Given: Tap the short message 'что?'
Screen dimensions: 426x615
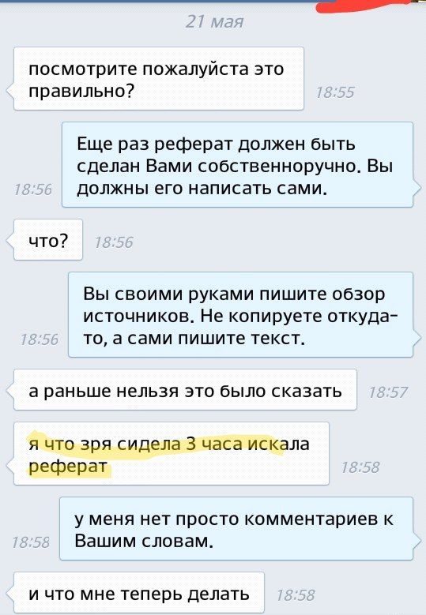Looking at the screenshot, I should point(48,240).
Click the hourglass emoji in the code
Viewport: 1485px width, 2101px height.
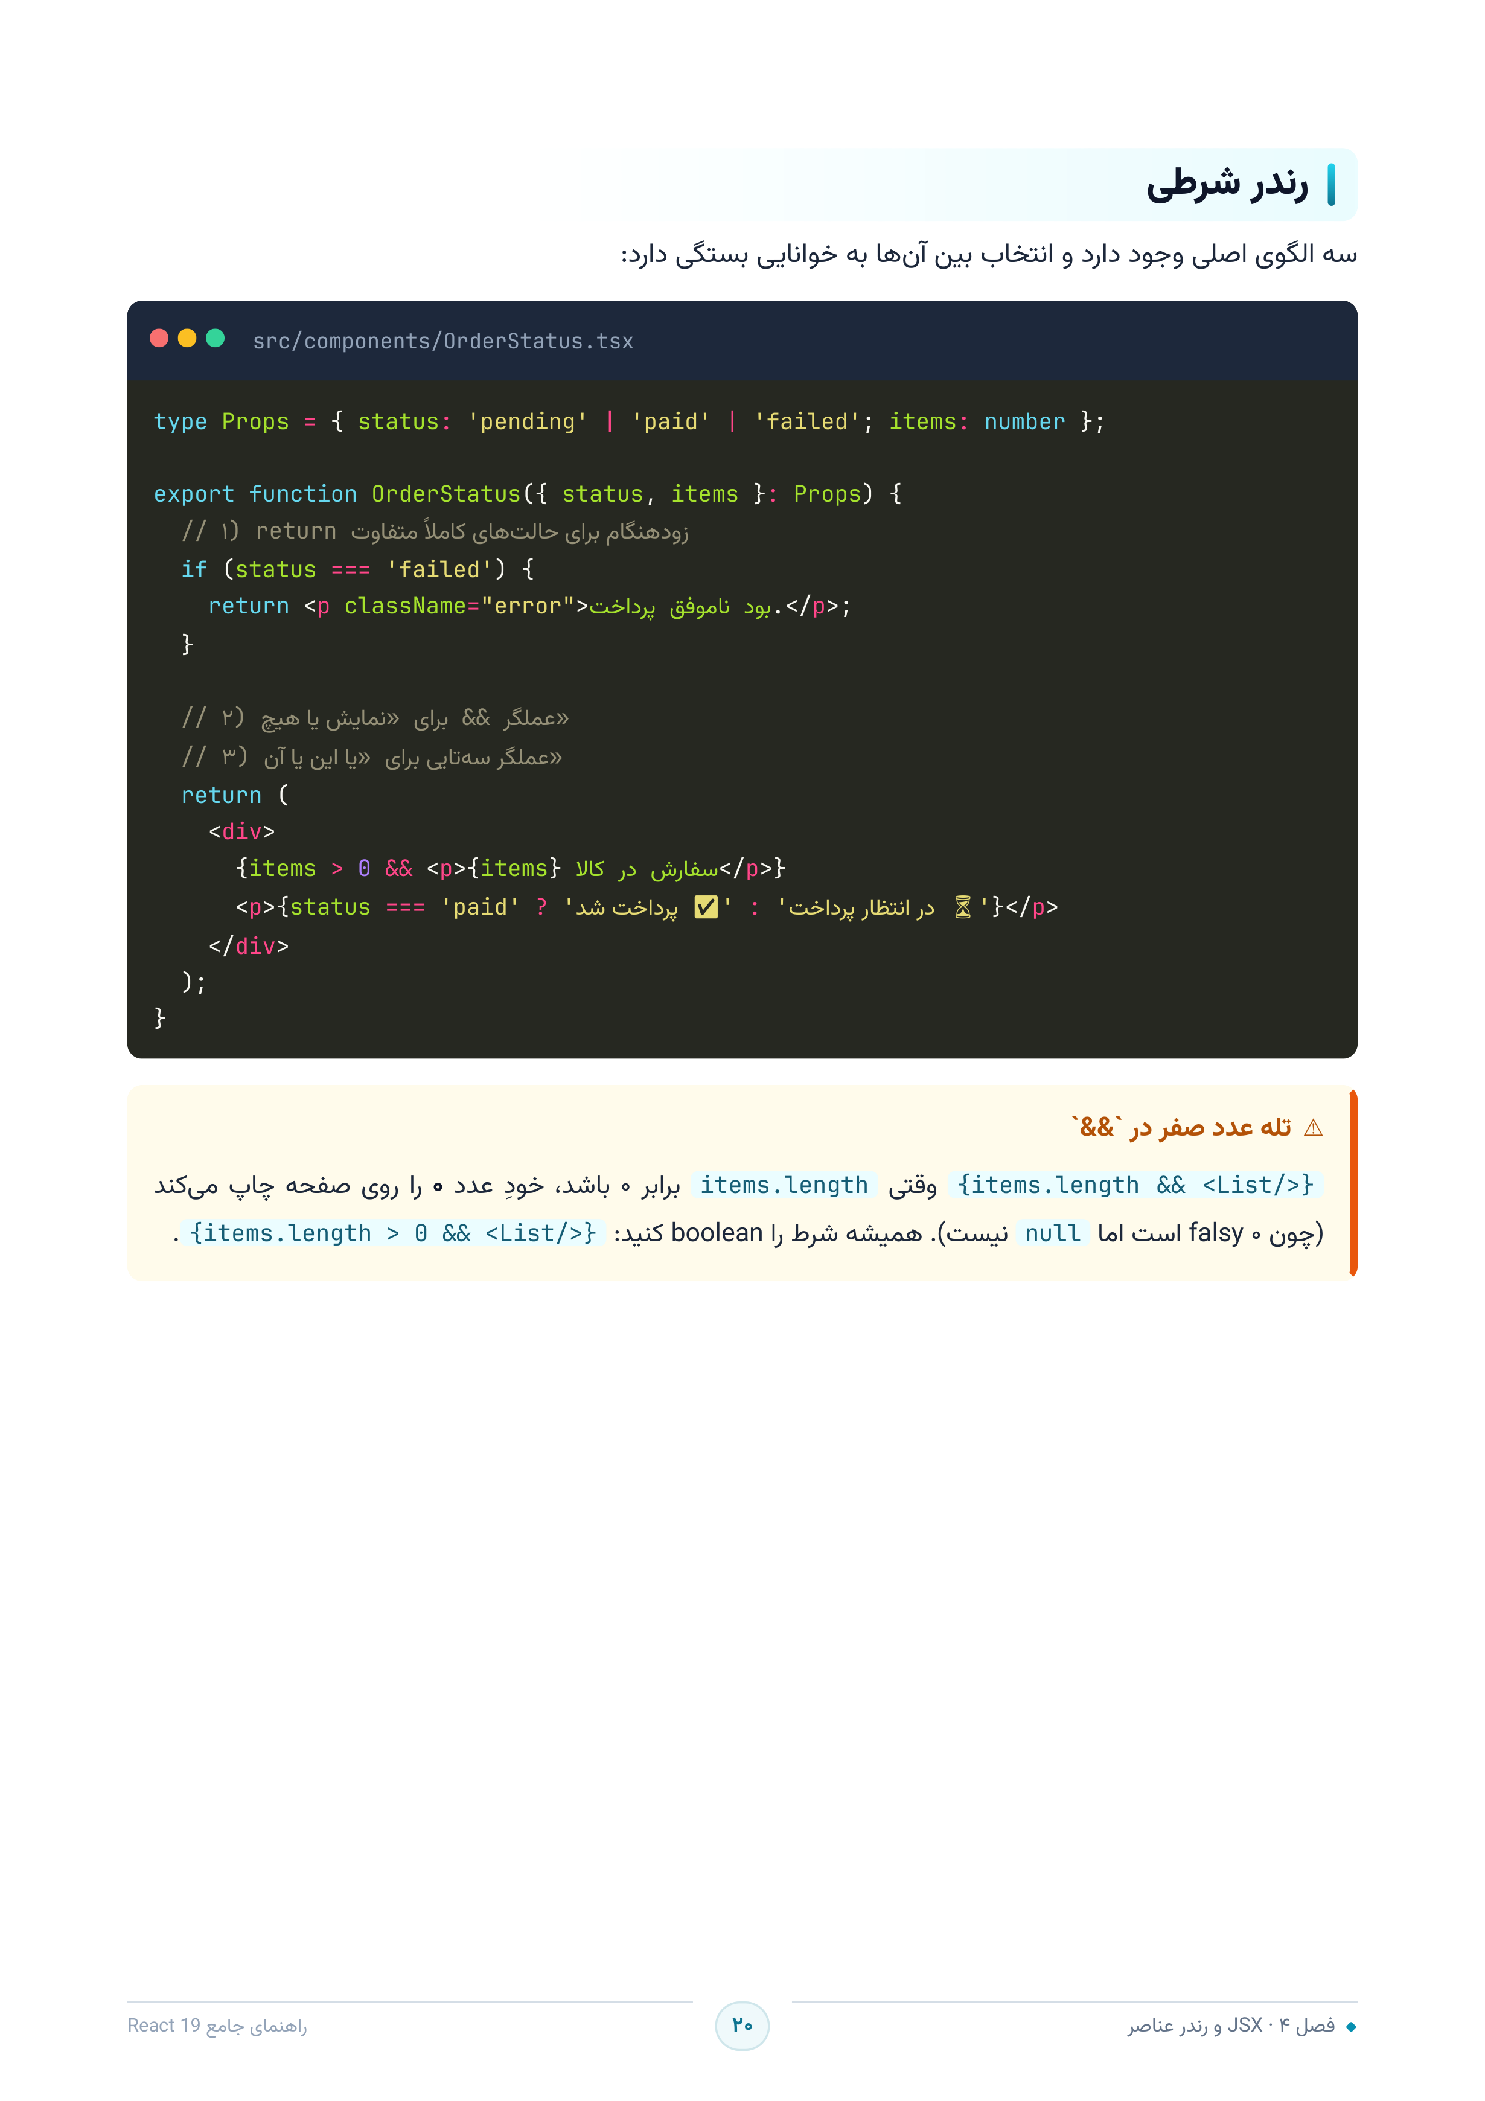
|---|
Transcribe each entry precisely as given, leaving the pictures out.

Given: Tap the short message 'что?'
Screen dimensions: 426x615
Looking at the screenshot, I should point(48,240).
Click the hourglass emoji in the code
Viewport: 1485px width, 2101px height.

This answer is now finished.